IIF on salt-split human skin and monkey oesophagus is an integral part of routine diagnostic work-up in suspected MMP (18). A dual antibody response with both IgG and IgA antibodies has been associated with a more severe and persistent course of the disease (19, 20). Circulating autoantibodies, however, cannot be detected by standard IIF in up to 50% of cases (2, 21). Accordingly, IIF was negative in 43.3% of our patients. Additional ELISA testing and immunoblotting is recommended for the detection of IgG and/or IgA autoantibodies binding to specific target antigens (i.e. different domains of BP180, BP230, laminin 332, α6β4-integrin, and type VII collagen) (4, 18). A correlation between target antigen patterns and the patients’ prognosis has been postulated, and the detection of IgG antibodies binding to laminin 332 has been described to coincide with an increased risk of concurrent malignancy (22, 23). In addition, it was shown that anti-laminin 332 IgG antibodies are associated with pharyngo-laryngeal and oro-pharyngo-laryngeal involvement (23, 24). Interestingly, our study data suggest a higher rate of anti-laminin 332 IgG antibodies among patients with oesophageal MMP. Larger and prospective studies are required in order to determine whether detection of antibodies binding to laminin 332 is predictive of oesophageal involvement.

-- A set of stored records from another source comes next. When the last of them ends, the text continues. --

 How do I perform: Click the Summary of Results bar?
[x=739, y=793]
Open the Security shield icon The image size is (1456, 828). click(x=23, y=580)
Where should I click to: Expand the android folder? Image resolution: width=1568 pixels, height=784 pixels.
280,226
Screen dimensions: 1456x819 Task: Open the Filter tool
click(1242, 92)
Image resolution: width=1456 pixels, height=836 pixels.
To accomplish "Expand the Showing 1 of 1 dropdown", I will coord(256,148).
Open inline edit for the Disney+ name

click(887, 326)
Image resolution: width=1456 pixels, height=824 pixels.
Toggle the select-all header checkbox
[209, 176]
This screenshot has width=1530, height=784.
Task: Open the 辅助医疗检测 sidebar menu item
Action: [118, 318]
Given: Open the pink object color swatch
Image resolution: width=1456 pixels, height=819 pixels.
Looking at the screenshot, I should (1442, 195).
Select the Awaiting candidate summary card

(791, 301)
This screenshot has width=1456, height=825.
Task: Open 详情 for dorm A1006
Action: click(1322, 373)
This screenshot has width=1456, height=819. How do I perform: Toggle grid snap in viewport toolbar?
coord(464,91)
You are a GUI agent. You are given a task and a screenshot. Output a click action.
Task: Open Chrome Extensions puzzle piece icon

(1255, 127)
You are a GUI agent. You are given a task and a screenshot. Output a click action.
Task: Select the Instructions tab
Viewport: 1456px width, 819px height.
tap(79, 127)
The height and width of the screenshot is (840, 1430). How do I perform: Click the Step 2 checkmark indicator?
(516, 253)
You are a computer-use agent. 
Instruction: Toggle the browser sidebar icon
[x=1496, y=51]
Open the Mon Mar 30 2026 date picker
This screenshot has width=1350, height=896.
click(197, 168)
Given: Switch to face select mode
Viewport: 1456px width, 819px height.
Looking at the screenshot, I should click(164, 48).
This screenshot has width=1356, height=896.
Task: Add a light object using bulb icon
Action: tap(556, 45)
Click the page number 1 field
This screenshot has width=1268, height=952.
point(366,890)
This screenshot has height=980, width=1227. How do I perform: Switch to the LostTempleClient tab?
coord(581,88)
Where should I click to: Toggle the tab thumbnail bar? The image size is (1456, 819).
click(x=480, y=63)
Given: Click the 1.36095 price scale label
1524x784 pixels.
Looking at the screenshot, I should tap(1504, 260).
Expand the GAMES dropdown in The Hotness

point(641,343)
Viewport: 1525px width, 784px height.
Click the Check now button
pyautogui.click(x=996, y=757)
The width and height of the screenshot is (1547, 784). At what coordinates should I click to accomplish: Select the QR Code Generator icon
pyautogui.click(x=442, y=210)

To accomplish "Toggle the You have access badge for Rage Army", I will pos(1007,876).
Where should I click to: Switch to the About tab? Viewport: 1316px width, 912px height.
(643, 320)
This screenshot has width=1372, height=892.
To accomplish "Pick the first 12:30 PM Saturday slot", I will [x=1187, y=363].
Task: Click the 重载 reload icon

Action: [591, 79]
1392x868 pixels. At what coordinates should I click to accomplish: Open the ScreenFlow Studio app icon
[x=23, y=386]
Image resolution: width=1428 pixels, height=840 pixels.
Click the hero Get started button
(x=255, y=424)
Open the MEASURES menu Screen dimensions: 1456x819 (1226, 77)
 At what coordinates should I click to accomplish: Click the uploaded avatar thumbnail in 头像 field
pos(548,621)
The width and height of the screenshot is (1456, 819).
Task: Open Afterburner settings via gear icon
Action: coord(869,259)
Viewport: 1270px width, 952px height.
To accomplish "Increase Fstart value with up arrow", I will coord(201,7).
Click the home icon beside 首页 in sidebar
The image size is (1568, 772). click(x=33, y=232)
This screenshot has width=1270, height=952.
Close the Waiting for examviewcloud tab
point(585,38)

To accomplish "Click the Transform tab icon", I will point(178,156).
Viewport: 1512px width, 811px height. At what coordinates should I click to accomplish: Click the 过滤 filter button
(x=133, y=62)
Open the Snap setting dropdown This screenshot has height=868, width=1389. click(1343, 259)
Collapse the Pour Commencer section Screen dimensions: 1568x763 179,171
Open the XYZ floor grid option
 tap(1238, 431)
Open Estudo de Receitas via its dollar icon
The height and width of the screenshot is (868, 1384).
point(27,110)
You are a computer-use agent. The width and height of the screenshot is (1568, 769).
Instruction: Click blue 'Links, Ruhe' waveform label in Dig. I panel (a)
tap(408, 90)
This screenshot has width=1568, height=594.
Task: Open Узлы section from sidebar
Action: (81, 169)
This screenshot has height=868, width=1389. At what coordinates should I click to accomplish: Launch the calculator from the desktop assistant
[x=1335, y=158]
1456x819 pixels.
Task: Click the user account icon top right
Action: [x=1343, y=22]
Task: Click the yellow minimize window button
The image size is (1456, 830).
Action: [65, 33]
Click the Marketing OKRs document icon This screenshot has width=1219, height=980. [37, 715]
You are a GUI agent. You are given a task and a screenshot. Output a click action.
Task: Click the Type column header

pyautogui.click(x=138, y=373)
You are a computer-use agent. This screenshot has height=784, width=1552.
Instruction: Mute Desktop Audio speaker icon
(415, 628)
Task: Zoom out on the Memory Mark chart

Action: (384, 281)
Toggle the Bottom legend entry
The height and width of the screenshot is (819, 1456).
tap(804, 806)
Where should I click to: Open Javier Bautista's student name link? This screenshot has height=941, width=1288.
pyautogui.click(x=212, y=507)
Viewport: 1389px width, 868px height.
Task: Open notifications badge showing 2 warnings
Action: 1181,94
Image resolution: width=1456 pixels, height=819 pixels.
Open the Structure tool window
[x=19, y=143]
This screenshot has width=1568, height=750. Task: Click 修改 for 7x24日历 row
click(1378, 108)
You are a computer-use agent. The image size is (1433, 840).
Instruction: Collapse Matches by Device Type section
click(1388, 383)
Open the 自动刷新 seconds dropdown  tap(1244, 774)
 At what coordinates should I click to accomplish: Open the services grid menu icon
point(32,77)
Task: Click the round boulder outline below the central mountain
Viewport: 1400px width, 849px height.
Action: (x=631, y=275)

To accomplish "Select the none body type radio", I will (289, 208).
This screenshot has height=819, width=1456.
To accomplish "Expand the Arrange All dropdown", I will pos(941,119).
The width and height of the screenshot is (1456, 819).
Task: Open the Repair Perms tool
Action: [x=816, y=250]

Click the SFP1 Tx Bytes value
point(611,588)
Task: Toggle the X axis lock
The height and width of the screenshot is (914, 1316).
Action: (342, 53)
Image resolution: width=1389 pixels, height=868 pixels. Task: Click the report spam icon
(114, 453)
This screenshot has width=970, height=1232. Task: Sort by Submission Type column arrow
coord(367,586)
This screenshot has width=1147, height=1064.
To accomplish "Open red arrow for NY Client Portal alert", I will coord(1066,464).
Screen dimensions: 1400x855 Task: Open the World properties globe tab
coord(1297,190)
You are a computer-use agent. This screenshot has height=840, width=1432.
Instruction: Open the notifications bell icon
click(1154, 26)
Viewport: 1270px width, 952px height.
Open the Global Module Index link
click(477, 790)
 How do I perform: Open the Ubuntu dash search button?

This study indicates that oesophageal involvement is an underdiagnosed “high-risk” complication of MMP requiring intensive immunosuppressive treatment. Based on our data, we recommend performing EGD in all patients with a new diagnosis of MMP who have oral or pharyngeal erosions. In addition, EGD should be conducted in the case of dysphagia, odynophagia, weight loss and/or inability to eat solid food to enable early detection of oesophageal affection in MMP. Oesophageal biopsies for DIF are required to permit a definite diagnosis of MMP with oesophageal involvement, especially if oesophageal symptoms represent the sole manifestation of MMP.
This publication was funded by the German Research Foundation (DFG) and the University of Wuerzburg in the funding programme Open Access Publishing.
The authors have no conflicts of interest to declare.